== Task material

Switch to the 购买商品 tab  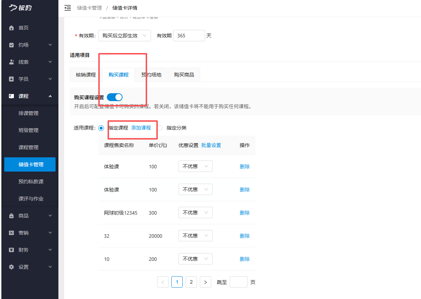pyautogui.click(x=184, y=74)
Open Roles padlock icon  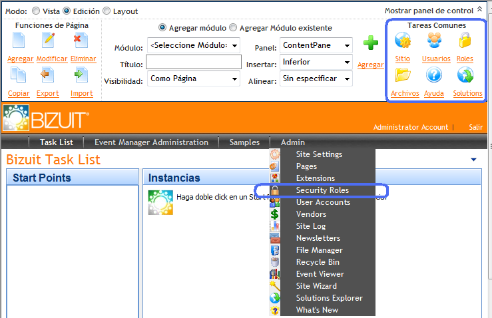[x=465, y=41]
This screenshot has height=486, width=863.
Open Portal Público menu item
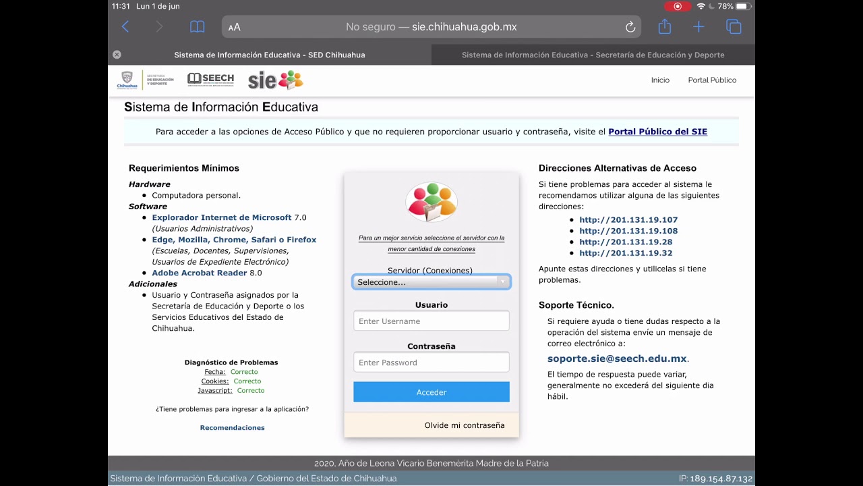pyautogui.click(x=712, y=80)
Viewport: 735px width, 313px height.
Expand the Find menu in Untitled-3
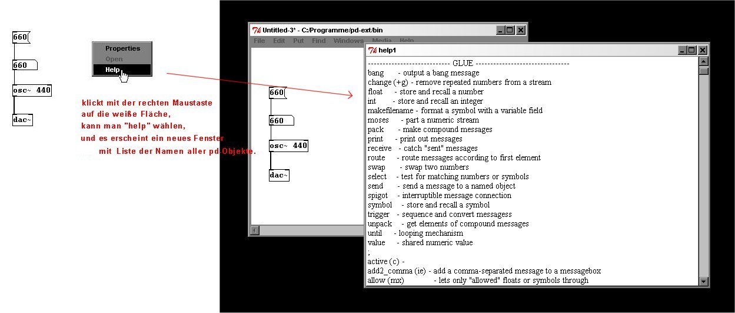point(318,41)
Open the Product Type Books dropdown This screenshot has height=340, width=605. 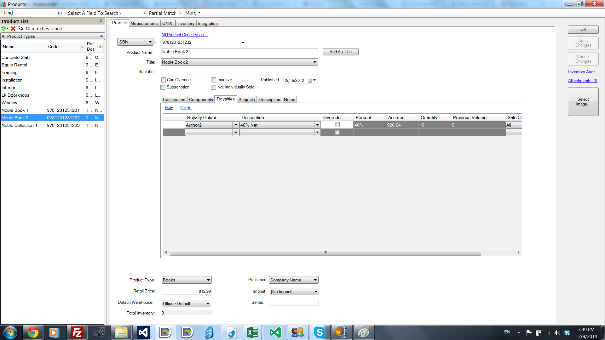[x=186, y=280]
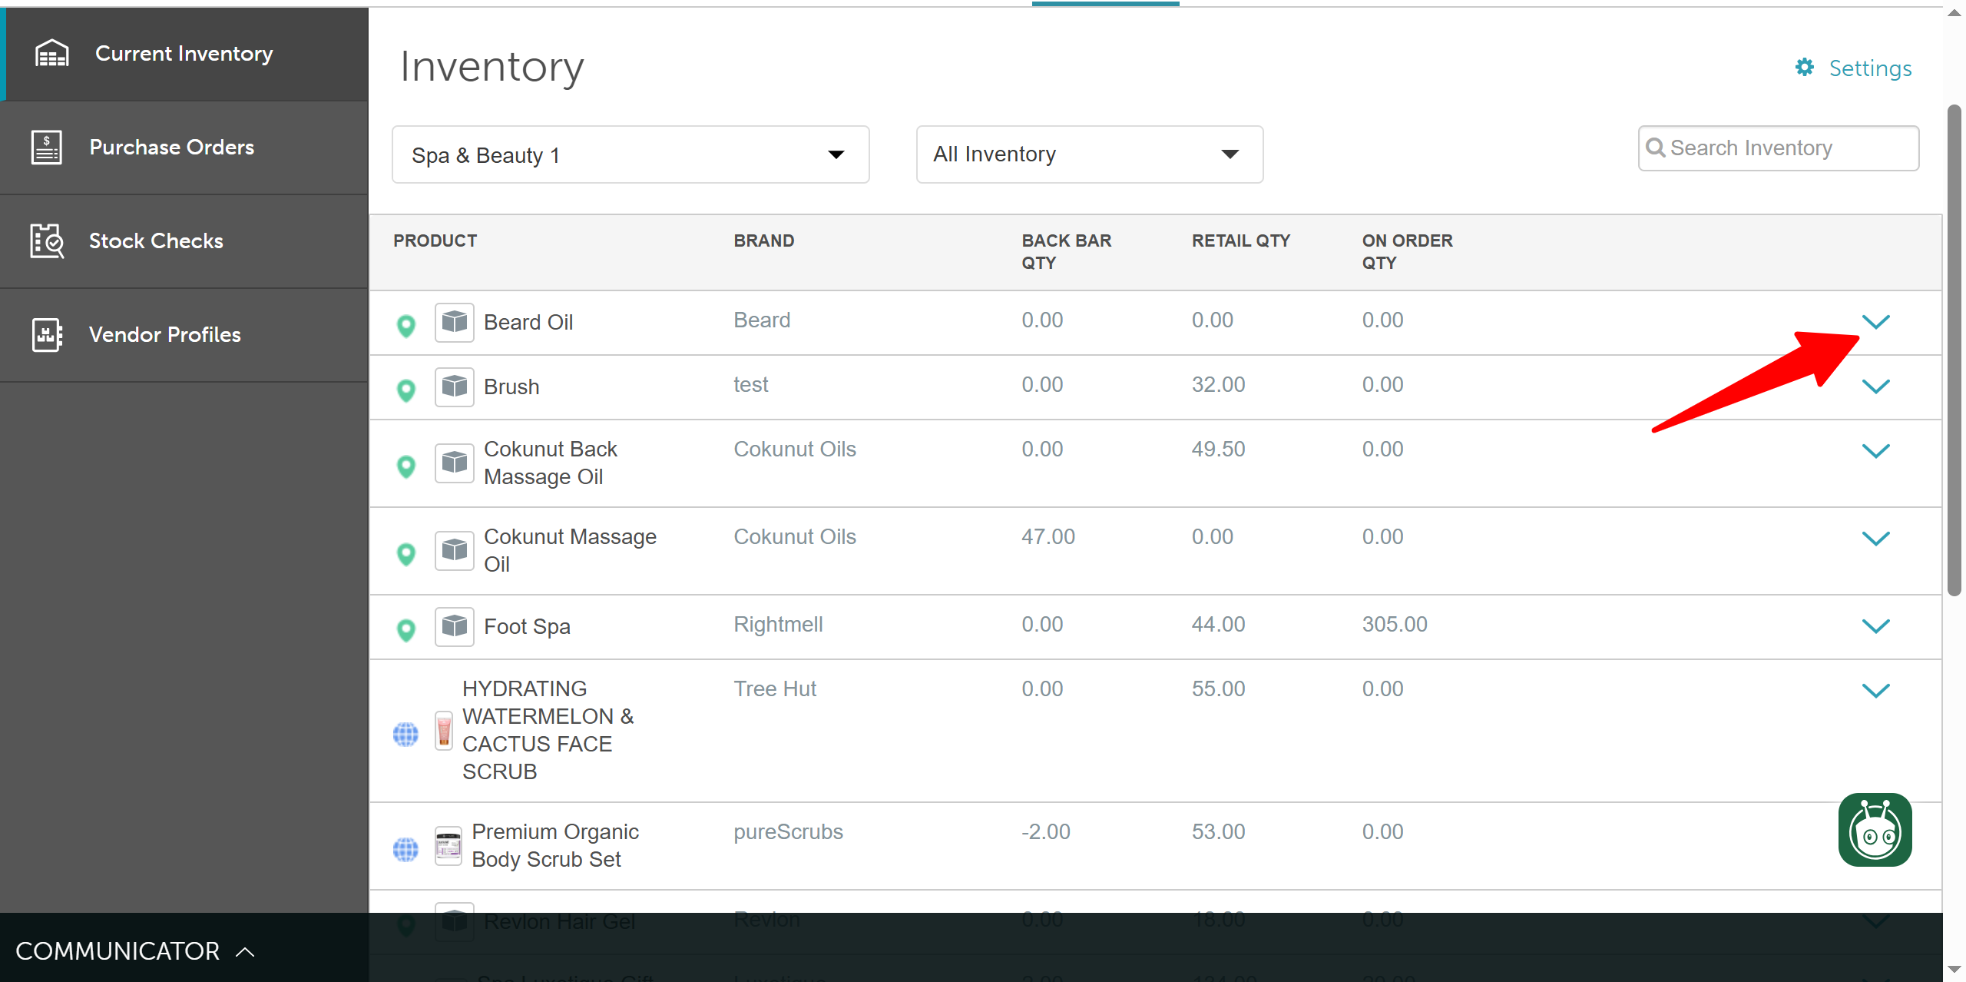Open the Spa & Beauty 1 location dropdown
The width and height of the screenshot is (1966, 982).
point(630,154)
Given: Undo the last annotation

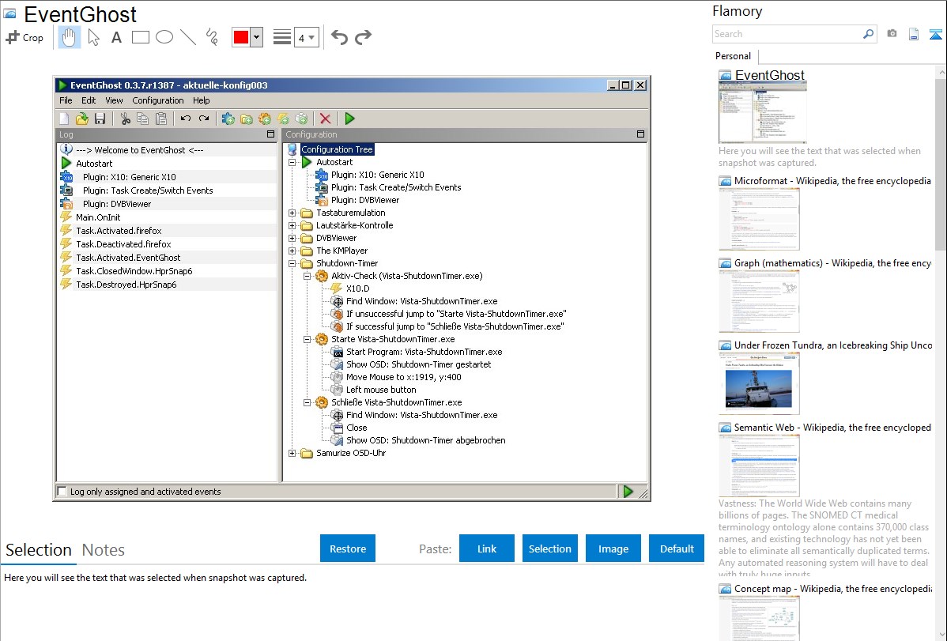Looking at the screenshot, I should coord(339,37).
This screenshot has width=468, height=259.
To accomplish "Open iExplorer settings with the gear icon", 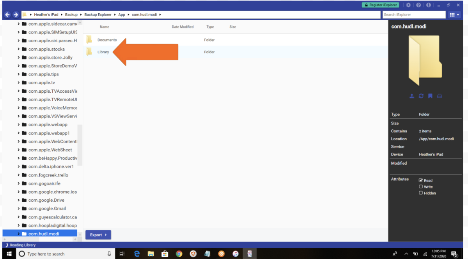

====

● Challenge
Render everything from the row containing "Given: Undo the last annotation" down to the last of the rows as a numbered list, omitting blank lines and leaving the pictures out.

● Result of this task
1. Given: Undo the last annotation
2. Looking at the screenshot, I should coord(339,37).
3. This screenshot has width=468, height=259.
4. To accomplish "Open iExplorer settings with the gear icon", 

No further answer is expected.